Randolph S. Little wrote:
> It may well be that many of the phenomena that Walter reports for his
> amphibian sounds are produced by the environment, such that both
> his microphone and his ear are receiving the product in question. A
> long shot would be that water vapor saturation in the air nearest the
> sources of the sounds is enough of a non-linearity to produce the
> reported effects. Perhaps a more plausible hypothesis is that multi-
> pathing of the signal is contributing to constructive and destructive
> interference, which would necessarily be wavelength dependent. It
> would be interesting to learn if arboreal amphibs exhibit the same
> apparent effects as terrestrial or aquatic surface amphibs.
The spring peepers that Lang mentioned also exhibit the same thing, they
call from vegetation, though usually not more than head height. Yep,
they do the same sort of thing. They also have a interesting sound when
you get many hundred of them really calling in a excited manner. Very
characteristic. Best described by saying the sound gallops.
Oh, on humidity, this occurs from saturated air (even heavy rain) down
to as dry a air as toads will call, which is pretty dry. I've had them
calling when the humidity was down very low with blowing dust. As far as
air stability and layering, this occurs from type A to type F stability,
the full range. Occurs with or without a thermocline, the mixing cells
can be a foot high or very unstable with no real top.

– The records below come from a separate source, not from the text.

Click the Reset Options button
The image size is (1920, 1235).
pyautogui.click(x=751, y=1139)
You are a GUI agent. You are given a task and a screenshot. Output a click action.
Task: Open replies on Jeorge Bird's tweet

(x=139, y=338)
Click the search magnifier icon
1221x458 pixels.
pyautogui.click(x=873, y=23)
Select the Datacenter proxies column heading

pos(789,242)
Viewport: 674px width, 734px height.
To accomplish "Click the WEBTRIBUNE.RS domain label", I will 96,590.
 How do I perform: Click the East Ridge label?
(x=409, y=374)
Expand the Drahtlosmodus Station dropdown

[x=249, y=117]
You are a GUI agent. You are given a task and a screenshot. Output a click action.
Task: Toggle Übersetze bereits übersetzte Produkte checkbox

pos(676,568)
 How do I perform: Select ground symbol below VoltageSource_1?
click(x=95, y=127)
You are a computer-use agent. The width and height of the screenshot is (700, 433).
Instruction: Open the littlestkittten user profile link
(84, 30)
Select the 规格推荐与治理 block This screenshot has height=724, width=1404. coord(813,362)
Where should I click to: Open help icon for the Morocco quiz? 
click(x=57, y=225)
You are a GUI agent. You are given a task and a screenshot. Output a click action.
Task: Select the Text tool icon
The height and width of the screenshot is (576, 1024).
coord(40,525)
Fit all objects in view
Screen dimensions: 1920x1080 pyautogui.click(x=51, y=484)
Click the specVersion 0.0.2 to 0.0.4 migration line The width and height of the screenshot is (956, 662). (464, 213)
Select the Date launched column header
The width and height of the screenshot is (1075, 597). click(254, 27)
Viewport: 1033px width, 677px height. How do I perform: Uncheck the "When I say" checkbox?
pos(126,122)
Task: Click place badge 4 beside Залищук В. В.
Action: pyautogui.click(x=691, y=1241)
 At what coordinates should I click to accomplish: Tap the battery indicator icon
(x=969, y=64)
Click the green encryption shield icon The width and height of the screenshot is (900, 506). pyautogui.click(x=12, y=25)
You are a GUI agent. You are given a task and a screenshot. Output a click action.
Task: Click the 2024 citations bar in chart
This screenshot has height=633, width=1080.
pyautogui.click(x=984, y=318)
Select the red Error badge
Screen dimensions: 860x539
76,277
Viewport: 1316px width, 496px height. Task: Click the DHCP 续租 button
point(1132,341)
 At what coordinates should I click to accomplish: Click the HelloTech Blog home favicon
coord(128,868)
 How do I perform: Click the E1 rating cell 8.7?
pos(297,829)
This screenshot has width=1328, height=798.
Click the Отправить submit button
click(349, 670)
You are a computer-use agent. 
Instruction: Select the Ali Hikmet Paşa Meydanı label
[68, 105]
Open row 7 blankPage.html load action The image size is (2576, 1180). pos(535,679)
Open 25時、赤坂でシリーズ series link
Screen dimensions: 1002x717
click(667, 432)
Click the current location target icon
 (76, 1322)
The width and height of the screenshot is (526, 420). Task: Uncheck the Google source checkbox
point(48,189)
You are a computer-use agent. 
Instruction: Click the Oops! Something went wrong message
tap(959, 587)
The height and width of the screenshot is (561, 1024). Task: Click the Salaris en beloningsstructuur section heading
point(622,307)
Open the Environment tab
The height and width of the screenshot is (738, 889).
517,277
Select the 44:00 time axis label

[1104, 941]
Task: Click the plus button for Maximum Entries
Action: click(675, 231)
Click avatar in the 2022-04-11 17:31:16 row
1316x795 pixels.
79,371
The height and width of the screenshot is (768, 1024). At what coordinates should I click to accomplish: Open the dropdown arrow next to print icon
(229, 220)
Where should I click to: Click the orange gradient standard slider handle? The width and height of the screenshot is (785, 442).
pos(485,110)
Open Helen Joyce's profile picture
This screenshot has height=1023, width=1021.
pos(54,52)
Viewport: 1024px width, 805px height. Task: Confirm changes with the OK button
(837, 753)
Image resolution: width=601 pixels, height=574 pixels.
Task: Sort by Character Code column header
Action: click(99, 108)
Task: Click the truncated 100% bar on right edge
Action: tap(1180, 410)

These sounds are not produced by the environment, that's a separate set
of sounds. You are making a fundamental error in assuming that frogs are
crystal controlled signal generators. They are not, and within a species
there is a range of variation between individuals as to frequency as
well as other parameters. The beat frequencies I'm talking about are in
the order of just a few cycles per second or less up to a few hundred or
more. They occur from the faintest competing calls to the loudest, let's
say from 120 dB or so down to the calls from a group of toads calling at
distances of several hundred yards. Too quiet to pick up with much of
anything other than a parabolic or a shotgun with a lot of gain applied.
In all cases it's normal to find beat frequencies between toad calls.
It's very obvious because their call is essentially a steady frequency
and sustained for a good fraction of a minute.
Even if two toads happen to have the exact same frequency, there is
still interference as they lack any sort of electronic syncronizer to
insure that all toads keep in phase. So are almost always out of phase
by some amount. Obviously we need to fit each of them with syncronizers.
Note I also know of some species of frogs that do sync in phase. It can
sometimes be tricky to figure if a call is one or two individuals with them.
And next time I hear a bunch of toads I'll give them a stern lecture
about keeping in sync. Or maybe I'm not hearing them at all. I spent a
lifetime as a field biologist and failed to learn how to listen.
I'm glad we cleared that up and now know that anything we hear we don't
like is a error and should not be recorded. Our equipment should
immediately be sent in for repair. The frog chorus just needs a better
chorus master to whip them into shape. And I can quit recording toads as
they always do this and we know it's a error of our ears or the recorder
and we won't get a "correct" recording. I'll have to drop some other
species as well, they never call correctly either.